— WHAT IS EXPECTED —
Extract each line of the data below exactly as written.

(Collected data entries)
[Start of Attachment]

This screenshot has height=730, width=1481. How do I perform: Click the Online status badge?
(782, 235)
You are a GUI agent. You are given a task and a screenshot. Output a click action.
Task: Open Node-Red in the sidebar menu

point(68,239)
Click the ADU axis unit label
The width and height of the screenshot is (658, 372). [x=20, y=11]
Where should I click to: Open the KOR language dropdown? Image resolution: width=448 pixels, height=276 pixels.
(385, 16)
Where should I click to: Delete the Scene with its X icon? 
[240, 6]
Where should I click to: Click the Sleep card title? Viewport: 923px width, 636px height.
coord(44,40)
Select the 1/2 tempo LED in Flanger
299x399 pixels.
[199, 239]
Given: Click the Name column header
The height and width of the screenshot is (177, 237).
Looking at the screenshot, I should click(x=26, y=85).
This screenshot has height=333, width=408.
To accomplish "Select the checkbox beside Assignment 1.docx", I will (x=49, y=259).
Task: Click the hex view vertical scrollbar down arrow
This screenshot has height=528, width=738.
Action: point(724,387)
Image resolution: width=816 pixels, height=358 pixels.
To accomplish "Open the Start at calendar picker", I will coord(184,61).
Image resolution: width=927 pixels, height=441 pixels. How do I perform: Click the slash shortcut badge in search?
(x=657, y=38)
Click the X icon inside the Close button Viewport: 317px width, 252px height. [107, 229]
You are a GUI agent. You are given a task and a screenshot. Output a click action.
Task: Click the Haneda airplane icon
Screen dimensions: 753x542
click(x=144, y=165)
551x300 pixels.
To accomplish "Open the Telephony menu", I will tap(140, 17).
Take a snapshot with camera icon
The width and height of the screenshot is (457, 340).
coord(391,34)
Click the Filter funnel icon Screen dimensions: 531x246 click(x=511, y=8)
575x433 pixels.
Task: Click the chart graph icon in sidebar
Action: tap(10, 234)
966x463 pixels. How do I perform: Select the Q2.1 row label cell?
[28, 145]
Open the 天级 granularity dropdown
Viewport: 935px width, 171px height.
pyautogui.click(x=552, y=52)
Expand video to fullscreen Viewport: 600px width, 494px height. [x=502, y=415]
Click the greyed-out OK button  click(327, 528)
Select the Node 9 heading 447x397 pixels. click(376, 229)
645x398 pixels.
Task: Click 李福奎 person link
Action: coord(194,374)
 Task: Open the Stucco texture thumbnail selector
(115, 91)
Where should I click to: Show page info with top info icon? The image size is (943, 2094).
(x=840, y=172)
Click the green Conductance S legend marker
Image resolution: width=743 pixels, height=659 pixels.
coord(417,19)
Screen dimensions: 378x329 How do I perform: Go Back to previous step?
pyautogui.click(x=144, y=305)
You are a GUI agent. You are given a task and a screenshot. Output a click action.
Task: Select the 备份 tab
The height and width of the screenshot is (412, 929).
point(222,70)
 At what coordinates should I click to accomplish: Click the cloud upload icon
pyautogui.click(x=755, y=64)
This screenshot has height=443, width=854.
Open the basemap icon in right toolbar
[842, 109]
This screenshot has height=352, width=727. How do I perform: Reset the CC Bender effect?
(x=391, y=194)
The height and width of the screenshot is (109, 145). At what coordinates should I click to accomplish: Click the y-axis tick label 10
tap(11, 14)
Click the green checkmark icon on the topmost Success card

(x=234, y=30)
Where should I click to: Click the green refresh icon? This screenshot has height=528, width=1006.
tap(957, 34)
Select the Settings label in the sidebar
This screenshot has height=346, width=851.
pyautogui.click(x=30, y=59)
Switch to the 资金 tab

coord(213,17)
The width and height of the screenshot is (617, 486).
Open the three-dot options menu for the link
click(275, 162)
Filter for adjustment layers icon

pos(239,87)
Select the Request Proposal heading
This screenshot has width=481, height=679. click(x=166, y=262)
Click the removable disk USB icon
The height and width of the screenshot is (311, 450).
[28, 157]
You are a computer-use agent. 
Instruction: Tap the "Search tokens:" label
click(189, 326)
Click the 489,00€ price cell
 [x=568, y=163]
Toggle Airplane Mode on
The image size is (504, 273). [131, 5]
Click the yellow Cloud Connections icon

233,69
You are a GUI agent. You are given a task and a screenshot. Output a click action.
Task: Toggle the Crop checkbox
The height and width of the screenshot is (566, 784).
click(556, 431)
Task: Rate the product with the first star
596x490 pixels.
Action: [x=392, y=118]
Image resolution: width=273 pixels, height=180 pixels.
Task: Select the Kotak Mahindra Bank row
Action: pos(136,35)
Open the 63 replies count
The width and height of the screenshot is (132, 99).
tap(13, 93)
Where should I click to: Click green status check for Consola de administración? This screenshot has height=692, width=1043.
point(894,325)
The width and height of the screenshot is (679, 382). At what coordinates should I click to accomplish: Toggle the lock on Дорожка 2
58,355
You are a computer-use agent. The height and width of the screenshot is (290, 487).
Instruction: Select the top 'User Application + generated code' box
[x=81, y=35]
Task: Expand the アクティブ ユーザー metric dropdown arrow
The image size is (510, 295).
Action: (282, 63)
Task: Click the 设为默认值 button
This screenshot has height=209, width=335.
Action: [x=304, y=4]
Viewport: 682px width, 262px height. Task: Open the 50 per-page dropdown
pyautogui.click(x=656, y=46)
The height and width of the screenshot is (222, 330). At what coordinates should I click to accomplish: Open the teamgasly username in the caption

[End of Attachment]

— PROBLEM SOLUTION —
This screenshot has height=730, width=1481. How do I perform: Click the Online status badge?
(782, 235)
You are a GUI agent. You are given a task and a screenshot. Output a click action.
Task: Open Node-Red in the sidebar menu

point(68,239)
Click the ADU axis unit label
The width and height of the screenshot is (658, 372). [x=20, y=11]
Where should I click to: Open the KOR language dropdown? Image resolution: width=448 pixels, height=276 pixels.
(385, 16)
Where should I click to: Delete the Scene with its X icon? 
[240, 6]
Where should I click to: Click the Sleep card title? Viewport: 923px width, 636px height.
coord(44,40)
Select the 1/2 tempo LED in Flanger
299x399 pixels.
[199, 239]
Given: Click the Name column header
The height and width of the screenshot is (177, 237).
Looking at the screenshot, I should click(x=26, y=85).
This screenshot has height=333, width=408.
To accomplish "Select the checkbox beside Assignment 1.docx", I will (x=49, y=259).
Task: Click the hex view vertical scrollbar down arrow
This screenshot has height=528, width=738.
Action: point(724,387)
Image resolution: width=816 pixels, height=358 pixels.
To accomplish "Open the Start at calendar picker", I will coord(184,61).
Image resolution: width=927 pixels, height=441 pixels. How do I perform: Click the slash shortcut badge in search?
(x=657, y=38)
Click the X icon inside the Close button Viewport: 317px width, 252px height. [107, 229]
You are a GUI agent. You are given a task and a screenshot. Output a click action.
Task: Click the Haneda airplane icon
Screen dimensions: 753x542
click(x=144, y=165)
551x300 pixels.
To accomplish "Open the Telephony menu", I will tap(140, 17).
Take a snapshot with camera icon
The width and height of the screenshot is (457, 340).
coord(391,34)
Click the Filter funnel icon Screen dimensions: 531x246 click(x=511, y=8)
575x433 pixels.
Task: Click the chart graph icon in sidebar
Action: tap(10, 234)
966x463 pixels. How do I perform: Select the Q2.1 row label cell?
[28, 145]
Open the 天级 granularity dropdown
Viewport: 935px width, 171px height.
pyautogui.click(x=552, y=52)
Expand video to fullscreen Viewport: 600px width, 494px height. [x=502, y=415]
Click the greyed-out OK button  click(327, 528)
Select the Node 9 heading 447x397 pixels. click(376, 229)
645x398 pixels.
Task: Click 李福奎 person link
Action: coord(194,374)
 Task: Open the Stucco texture thumbnail selector
(115, 91)
Where should I click to: Show page info with top info icon? The image size is (943, 2094).
(x=840, y=172)
Click the green Conductance S legend marker
Image resolution: width=743 pixels, height=659 pixels.
coord(417,19)
Screen dimensions: 378x329 How do I perform: Go Back to previous step?
pyautogui.click(x=144, y=305)
You are a GUI agent. You are given a task and a screenshot. Output a click action.
Task: Select the 备份 tab
The height and width of the screenshot is (412, 929).
point(222,70)
 At what coordinates should I click to accomplish: Click the cloud upload icon
pyautogui.click(x=755, y=64)
This screenshot has height=443, width=854.
Open the basemap icon in right toolbar
[842, 109]
This screenshot has height=352, width=727. How do I perform: Reset the CC Bender effect?
(x=391, y=194)
The height and width of the screenshot is (109, 145). At what coordinates should I click to accomplish: Click the y-axis tick label 10
tap(11, 14)
Click the green checkmark icon on the topmost Success card

(x=234, y=30)
Where should I click to: Click the green refresh icon? This screenshot has height=528, width=1006.
tap(957, 34)
Select the Settings label in the sidebar
This screenshot has height=346, width=851.
pyautogui.click(x=30, y=59)
Switch to the 资金 tab

coord(213,17)
The width and height of the screenshot is (617, 486).
Open the three-dot options menu for the link
click(275, 162)
Filter for adjustment layers icon

pos(239,87)
Select the Request Proposal heading
This screenshot has width=481, height=679. click(x=166, y=262)
Click the removable disk USB icon
The height and width of the screenshot is (311, 450).
[28, 157]
You are a computer-use agent. 
Instruction: Tap the "Search tokens:" label
click(189, 326)
Click the 489,00€ price cell
 [x=568, y=163]
Toggle Airplane Mode on
The image size is (504, 273). [131, 5]
Click the yellow Cloud Connections icon

233,69
You are a GUI agent. You are given a task and a screenshot. Output a click action.
Task: Toggle the Crop checkbox
The height and width of the screenshot is (566, 784).
click(556, 431)
Task: Rate the product with the first star
596x490 pixels.
Action: [x=392, y=118]
Image resolution: width=273 pixels, height=180 pixels.
Task: Select the Kotak Mahindra Bank row
Action: pos(136,35)
Open the 63 replies count
The width and height of the screenshot is (132, 99).
tap(13, 93)
Where should I click to: Click green status check for Consola de administración? This screenshot has height=692, width=1043.
point(894,325)
The width and height of the screenshot is (679, 382). At what coordinates should I click to accomplish: Toggle the lock on Дорожка 2
58,355
You are a computer-use agent. The height and width of the screenshot is (290, 487).
Instruction: Select the top 'User Application + generated code' box
[x=81, y=35]
Task: Expand the アクティブ ユーザー metric dropdown arrow
The image size is (510, 295).
Action: (282, 63)
Task: Click the 设为默认值 button
This screenshot has height=209, width=335.
Action: [x=304, y=4]
Viewport: 682px width, 262px height. Task: Open the 50 per-page dropdown
pyautogui.click(x=656, y=46)
The height and width of the screenshot is (222, 330). At what coordinates should I click to accomplish: Open the teamgasly username in the caption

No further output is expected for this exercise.